▼
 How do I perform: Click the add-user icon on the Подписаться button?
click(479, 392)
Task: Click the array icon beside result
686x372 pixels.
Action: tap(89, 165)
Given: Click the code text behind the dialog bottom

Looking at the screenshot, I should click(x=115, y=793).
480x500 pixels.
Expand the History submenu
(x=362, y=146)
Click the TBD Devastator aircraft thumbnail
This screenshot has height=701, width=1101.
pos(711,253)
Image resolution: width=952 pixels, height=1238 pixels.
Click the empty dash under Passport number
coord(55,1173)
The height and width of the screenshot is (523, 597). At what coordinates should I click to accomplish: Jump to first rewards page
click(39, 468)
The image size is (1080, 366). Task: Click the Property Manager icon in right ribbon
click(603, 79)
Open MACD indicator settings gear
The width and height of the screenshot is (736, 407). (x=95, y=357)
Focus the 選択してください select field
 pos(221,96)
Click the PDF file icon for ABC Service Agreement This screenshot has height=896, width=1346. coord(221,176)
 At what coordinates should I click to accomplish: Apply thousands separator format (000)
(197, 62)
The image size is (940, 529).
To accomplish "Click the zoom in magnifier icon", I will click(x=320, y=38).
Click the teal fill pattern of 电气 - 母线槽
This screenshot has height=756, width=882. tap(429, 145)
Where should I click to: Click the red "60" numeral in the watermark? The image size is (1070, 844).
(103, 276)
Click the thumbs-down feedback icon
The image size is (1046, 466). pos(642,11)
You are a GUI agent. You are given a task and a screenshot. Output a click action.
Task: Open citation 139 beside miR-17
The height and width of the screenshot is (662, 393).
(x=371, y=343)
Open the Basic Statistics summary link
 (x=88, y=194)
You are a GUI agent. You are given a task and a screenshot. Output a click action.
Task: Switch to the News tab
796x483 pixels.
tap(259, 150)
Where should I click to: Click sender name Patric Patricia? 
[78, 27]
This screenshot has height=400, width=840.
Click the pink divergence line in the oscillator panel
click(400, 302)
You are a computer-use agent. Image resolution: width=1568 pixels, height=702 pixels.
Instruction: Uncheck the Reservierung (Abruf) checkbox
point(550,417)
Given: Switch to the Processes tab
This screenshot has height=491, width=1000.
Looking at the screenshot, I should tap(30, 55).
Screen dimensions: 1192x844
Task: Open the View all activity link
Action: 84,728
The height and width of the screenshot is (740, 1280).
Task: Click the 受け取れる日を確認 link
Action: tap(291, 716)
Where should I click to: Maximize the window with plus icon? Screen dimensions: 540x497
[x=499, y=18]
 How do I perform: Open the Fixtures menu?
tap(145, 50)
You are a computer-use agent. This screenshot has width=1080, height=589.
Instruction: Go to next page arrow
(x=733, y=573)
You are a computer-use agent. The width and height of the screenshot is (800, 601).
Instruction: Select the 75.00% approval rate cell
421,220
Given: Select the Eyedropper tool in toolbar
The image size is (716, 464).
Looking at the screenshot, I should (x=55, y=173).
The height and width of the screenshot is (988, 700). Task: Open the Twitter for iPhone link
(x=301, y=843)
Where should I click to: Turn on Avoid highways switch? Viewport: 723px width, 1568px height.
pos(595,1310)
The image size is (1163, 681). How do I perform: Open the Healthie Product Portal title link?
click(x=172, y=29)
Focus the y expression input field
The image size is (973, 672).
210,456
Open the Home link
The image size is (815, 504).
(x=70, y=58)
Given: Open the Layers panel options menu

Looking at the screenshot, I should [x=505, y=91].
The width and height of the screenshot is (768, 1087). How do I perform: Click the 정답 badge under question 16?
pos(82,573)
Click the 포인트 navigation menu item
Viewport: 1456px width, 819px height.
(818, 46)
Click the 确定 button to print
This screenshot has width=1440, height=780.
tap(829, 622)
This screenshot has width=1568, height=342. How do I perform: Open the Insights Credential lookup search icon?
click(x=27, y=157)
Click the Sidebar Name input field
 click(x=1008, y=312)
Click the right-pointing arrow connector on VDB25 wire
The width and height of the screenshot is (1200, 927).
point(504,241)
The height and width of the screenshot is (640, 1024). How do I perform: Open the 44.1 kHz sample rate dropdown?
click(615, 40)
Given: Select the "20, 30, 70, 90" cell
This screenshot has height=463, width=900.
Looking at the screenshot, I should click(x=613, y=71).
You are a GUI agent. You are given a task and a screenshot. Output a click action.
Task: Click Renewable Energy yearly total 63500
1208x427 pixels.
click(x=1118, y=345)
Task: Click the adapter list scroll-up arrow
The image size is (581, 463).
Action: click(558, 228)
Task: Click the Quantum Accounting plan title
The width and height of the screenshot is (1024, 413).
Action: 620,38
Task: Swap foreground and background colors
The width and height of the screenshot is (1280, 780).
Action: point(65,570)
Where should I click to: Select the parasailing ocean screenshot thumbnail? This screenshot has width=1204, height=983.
▲
- Directions for this task:
Lines containing the string "resolution" are the ones to copy from the entries above.

- Solution to this task:
Image resolution: width=952 pixels, height=1238 pixels.
You are a computer-use agent. Image resolution: width=1568 pixels, height=702 pixels.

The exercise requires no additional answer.